Lithuania has called on the European Union to assist the EU member states of the Eastern Partnership program in providing a vaccine against coronavirus. The Baltic republic’s Foreign Ministry announced this on Wednesday.
“The EU will not be safe [from the pandemic] until all of our neighbors are protected, including those in the east,” Lithuanian Foreign Minister Gabrielius Landsbergis was quoted as saying in the statement. He expressed the hope that once EU member states receive their intended amount of COVID-19 vaccine, the community will also take into account the needs of its neighbors “not only in the Western Balkans but also in the Eastern Partnership and other countries.” EU members are making collective purchases of the coronavirus vaccine.

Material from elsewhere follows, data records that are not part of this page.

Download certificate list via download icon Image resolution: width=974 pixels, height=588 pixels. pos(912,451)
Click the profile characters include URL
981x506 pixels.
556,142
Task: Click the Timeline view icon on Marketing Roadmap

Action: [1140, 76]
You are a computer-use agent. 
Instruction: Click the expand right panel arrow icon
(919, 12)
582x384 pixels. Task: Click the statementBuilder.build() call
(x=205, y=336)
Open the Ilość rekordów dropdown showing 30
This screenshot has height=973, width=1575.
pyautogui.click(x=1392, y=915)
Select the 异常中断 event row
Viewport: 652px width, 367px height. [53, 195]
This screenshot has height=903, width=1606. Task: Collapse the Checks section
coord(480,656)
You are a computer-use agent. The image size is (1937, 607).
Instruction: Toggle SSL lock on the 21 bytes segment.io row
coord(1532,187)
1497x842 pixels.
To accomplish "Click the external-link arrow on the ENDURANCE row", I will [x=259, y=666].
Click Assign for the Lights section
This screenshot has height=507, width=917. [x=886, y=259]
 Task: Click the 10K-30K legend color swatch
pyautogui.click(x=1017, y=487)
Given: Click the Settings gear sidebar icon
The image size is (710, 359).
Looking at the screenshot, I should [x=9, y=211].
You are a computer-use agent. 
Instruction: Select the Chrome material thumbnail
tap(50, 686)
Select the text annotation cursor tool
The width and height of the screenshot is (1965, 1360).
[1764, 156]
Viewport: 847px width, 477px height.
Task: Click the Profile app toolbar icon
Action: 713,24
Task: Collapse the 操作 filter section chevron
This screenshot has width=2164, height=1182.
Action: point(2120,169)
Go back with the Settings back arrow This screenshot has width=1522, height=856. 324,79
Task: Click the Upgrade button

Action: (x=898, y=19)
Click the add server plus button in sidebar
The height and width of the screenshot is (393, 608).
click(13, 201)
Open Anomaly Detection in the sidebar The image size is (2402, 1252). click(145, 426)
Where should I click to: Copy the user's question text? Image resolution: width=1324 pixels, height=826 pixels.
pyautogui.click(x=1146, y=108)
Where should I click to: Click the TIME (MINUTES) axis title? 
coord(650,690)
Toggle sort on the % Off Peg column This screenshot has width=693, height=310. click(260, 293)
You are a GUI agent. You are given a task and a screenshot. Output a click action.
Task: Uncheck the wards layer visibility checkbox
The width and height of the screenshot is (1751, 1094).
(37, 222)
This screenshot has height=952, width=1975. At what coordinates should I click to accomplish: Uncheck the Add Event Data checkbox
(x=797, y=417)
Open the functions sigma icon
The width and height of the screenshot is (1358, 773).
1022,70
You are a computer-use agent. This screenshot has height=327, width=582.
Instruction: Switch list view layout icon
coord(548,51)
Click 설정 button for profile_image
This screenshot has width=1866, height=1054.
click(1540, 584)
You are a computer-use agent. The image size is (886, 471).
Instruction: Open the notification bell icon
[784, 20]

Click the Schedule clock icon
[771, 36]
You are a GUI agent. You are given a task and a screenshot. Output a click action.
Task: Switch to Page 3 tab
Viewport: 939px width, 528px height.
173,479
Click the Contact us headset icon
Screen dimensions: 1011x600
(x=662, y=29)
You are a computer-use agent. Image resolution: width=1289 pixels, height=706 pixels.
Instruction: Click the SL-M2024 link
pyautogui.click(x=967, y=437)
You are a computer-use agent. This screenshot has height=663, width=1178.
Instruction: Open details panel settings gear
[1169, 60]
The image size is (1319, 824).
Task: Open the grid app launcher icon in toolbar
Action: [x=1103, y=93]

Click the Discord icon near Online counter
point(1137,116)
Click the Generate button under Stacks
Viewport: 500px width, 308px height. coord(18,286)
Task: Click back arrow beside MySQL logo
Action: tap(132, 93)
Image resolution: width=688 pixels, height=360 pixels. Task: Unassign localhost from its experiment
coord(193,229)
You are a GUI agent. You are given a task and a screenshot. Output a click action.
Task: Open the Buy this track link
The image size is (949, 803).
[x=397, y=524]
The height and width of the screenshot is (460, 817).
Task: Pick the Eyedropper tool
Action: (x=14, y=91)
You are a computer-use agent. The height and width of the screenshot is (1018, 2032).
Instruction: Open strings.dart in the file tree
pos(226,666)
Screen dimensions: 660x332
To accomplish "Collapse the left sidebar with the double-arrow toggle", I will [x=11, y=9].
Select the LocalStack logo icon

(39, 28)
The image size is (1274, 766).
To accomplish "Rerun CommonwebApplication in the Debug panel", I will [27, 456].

A letter initiated by Lithuania to European commissioners responsible for health and cooperation with EU partners was signed by ministers of Bulgaria, Croatia, Czech Republic, Denmark, Estonia, Finland, Hungary, Latvia, Lithuania, Poland, Romania, Slovakia, and Sweden, according to the report.
The multilateral program “Eastern Partnership” was launched by the EU in 2009. Its main goal is declared to develop regional cooperation with six former Soviet republics — Azerbaijan, Armenia, Belarus, Georgia, Moldova, and Ukraine.